A viagem em Lagos começa junto à marina e, logo a seguir, passa pelo apeadeiro da Meia Praia, conhecida graças à canção de José Afonso. O comboio avança e Portimão já está à vista, não muito longe da sala de espetáculos e do centro da cidade. Para banhar-se no rio Arade, segue-se o apeadeiro de Ferragudo. Avista-se depois Silves e, ao longe, o castelo. Entretanto, o comboio passa por Albufeira-Ferreiras, Loulé e Almancil. A chegada a Faro não demora muito tempo e temos à vista o Parque Natural da Ria Formosa.

Na capital de distrito mais a sul do país, temos de mudar de comboio para seguir viagem até Vila Real de Santo António. Junto a Olhão, vemos as salinas e seguimos viagem até Fuzeta-A, mais perto da praia, e, logo a seguir, Fuzeta, mais próximo das salinas. Seguimos até Tavira, cuja estação fica a pouco mais de 10 minutos a pé do castelo, o que atrai passageiros. Cerca de meia-hora depois, depois de Castro Marim e Monte Gordo, a viagem termina em Vila Real de Santo António, numa estação fora do centro da cidade. A estação central foi fechada há mais de 30 anos, depois de dar acesso direto aos barcos que depois seguem para Ayamonte.

Linha do Leste – aventura para Espanha

A última sugestão é perfeita para quem quiser viver uma aventura ferroviária no interior de Portugal. Na Linha do Leste, uma automotora a gasóleo fabricada há mais de 70 anos (e renovada pela última vez em 2001) faz duas vezes por dia, por sentido, o percurso entre o Entroncamento e Badajoz - sim, há um comboio no passe ferroviário que dá acesso a Espanha.

Entre o Entroncamento e Abrantes, o comboio segue pela Linha da Beira Baixa. De Abrantes em diante, as vibrações da automotora fazem-se sentir no meio de uma paisagem rural, com muitos latifúndios e explorações agrícolas e de pecuária. É uma grande seca, na perspetiva de ser um território onde a chuva não tem abundado, sobretudo depois deste Verão. 

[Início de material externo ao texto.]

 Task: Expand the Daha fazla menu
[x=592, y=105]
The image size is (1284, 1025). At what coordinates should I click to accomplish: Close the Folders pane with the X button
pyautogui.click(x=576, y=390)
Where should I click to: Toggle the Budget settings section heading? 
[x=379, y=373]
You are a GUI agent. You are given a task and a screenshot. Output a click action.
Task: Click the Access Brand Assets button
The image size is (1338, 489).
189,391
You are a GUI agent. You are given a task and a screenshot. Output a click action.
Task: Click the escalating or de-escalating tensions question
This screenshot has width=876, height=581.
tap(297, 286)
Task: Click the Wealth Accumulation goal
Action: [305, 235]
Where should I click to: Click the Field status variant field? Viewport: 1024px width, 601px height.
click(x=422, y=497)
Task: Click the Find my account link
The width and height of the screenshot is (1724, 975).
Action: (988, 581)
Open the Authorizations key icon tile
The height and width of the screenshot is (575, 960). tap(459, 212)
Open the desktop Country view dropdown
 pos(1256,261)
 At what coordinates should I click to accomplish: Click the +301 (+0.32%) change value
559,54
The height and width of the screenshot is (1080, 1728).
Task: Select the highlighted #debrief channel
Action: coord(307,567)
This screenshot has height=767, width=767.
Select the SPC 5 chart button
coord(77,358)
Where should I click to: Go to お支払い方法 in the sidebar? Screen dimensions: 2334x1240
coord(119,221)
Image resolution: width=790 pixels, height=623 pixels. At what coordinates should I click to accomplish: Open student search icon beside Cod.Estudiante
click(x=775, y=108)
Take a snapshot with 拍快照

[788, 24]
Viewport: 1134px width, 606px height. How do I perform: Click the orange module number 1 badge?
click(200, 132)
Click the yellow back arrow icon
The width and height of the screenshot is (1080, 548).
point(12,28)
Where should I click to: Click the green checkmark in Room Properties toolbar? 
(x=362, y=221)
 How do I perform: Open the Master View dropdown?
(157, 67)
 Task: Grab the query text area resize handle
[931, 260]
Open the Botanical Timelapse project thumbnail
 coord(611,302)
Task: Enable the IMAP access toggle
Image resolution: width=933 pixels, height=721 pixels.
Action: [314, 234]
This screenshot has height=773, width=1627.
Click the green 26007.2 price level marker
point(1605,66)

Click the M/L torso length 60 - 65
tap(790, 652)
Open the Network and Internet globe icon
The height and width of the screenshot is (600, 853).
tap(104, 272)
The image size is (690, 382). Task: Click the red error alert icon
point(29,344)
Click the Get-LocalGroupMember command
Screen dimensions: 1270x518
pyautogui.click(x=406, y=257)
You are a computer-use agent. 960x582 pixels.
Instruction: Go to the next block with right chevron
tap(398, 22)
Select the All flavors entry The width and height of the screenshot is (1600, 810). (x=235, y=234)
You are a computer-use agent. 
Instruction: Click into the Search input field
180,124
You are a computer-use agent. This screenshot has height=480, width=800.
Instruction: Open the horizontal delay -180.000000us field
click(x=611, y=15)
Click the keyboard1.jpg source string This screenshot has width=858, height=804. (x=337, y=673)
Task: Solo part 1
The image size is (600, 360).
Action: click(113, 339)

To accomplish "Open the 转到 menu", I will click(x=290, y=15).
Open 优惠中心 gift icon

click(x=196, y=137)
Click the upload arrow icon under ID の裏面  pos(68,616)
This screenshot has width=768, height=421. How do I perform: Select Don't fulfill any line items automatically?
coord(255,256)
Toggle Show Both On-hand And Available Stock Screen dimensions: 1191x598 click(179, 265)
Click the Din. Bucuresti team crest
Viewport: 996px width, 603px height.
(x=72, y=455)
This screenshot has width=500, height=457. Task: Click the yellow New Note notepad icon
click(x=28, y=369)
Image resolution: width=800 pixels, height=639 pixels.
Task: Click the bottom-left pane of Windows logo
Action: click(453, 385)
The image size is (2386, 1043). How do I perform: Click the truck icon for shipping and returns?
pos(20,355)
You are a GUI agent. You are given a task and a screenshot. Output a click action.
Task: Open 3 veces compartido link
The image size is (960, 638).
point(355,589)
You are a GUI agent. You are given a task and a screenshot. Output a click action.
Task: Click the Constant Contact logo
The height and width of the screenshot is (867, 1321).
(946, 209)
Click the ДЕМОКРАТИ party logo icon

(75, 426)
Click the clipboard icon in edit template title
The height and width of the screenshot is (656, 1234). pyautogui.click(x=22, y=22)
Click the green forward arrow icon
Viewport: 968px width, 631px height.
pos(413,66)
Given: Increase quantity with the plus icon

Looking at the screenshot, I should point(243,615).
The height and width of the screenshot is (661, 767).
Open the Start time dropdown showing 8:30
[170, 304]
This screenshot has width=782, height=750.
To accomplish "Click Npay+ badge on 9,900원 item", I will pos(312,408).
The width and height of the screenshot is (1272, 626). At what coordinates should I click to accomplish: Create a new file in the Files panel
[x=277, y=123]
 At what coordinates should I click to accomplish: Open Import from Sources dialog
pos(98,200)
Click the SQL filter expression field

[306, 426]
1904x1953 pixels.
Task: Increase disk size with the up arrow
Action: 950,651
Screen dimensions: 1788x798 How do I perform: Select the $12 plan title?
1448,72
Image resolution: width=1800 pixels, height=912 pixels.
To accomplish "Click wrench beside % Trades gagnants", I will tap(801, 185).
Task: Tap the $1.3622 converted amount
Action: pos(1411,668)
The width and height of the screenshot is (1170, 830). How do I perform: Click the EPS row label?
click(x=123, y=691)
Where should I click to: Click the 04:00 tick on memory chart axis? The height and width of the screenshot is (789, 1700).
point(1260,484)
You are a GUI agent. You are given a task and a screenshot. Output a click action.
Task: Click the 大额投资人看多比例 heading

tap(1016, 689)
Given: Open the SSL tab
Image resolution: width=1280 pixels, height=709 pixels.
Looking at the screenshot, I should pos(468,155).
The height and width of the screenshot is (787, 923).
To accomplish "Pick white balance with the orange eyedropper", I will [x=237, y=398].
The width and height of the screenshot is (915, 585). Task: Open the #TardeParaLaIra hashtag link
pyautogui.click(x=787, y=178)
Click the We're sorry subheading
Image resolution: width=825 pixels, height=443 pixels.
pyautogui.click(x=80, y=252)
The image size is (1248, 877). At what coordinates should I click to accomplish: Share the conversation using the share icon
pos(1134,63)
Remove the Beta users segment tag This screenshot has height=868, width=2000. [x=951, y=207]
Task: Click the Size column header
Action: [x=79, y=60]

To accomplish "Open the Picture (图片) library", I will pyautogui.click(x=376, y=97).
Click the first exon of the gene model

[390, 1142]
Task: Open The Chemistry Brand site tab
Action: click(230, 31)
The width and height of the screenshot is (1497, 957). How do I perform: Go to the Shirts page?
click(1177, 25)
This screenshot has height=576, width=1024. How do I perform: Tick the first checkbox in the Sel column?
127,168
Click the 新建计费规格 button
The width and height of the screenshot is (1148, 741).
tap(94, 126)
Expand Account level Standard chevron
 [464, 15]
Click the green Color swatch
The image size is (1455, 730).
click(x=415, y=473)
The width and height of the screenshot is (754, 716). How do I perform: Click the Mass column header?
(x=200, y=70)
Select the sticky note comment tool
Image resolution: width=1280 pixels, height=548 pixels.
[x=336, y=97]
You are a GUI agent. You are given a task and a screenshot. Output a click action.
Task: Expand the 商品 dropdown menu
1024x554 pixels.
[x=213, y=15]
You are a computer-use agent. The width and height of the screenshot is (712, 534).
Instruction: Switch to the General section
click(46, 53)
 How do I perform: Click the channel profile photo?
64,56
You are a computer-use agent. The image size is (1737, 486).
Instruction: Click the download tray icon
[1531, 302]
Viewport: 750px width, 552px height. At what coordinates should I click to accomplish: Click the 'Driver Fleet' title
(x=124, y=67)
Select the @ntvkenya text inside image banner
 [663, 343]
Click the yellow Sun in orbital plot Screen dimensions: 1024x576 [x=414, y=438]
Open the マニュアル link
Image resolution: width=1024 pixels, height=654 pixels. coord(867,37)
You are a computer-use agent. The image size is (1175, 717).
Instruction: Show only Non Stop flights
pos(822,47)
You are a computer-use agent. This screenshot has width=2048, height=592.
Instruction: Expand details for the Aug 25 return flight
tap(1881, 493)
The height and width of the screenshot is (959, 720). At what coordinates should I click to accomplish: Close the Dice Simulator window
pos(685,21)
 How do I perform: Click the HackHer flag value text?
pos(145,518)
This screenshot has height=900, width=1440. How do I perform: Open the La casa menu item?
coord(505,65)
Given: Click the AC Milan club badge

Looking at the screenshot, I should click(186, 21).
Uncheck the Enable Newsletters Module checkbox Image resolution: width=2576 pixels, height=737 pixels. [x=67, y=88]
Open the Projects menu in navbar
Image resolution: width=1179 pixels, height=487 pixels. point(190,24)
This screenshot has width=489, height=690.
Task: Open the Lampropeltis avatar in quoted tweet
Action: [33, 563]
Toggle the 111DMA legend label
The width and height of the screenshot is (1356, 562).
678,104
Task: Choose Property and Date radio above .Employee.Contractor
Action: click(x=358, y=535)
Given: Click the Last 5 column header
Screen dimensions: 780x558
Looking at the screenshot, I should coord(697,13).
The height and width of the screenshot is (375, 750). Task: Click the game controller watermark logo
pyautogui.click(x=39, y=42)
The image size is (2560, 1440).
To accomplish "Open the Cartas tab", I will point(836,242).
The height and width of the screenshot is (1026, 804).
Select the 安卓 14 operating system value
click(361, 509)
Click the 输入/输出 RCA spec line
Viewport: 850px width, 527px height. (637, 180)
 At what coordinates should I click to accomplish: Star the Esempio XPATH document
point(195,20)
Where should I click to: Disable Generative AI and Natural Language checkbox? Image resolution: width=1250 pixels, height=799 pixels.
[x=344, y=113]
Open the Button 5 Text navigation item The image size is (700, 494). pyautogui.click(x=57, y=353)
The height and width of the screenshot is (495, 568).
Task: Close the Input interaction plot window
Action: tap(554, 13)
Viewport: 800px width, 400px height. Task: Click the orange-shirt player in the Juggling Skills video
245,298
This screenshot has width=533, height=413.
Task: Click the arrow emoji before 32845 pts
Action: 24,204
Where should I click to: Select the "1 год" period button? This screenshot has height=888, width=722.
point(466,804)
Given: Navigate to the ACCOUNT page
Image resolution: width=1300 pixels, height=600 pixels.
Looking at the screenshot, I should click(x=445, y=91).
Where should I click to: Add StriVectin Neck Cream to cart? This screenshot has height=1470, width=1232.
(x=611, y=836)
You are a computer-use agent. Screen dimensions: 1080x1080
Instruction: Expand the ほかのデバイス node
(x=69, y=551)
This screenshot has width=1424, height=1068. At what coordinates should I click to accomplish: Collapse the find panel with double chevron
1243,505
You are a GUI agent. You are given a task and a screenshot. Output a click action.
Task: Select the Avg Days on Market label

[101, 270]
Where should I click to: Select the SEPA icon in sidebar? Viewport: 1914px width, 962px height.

Bemposta, Ponte de Sôr, Torre das Vargens e Chança são as paragens antes do Crato, vila alentejana que atrai milhares de festivaleiros todos os verões. O comboio raiano - como também é conhecido – para logo a seguir em Portalegre, onde o serviço de autocarros tenta encurtar os mais de 12 quilómetros de distância para o centro desta capital de distrito. Antes de Elvas, há paragens em Assumar, Arronches e Santa Eulália. Depois disso, Elvas, travessia da fronteira (e mudança de hora) e chegada a Badajoz, onde a estação fica a meia-hora a pé do centro da cidade.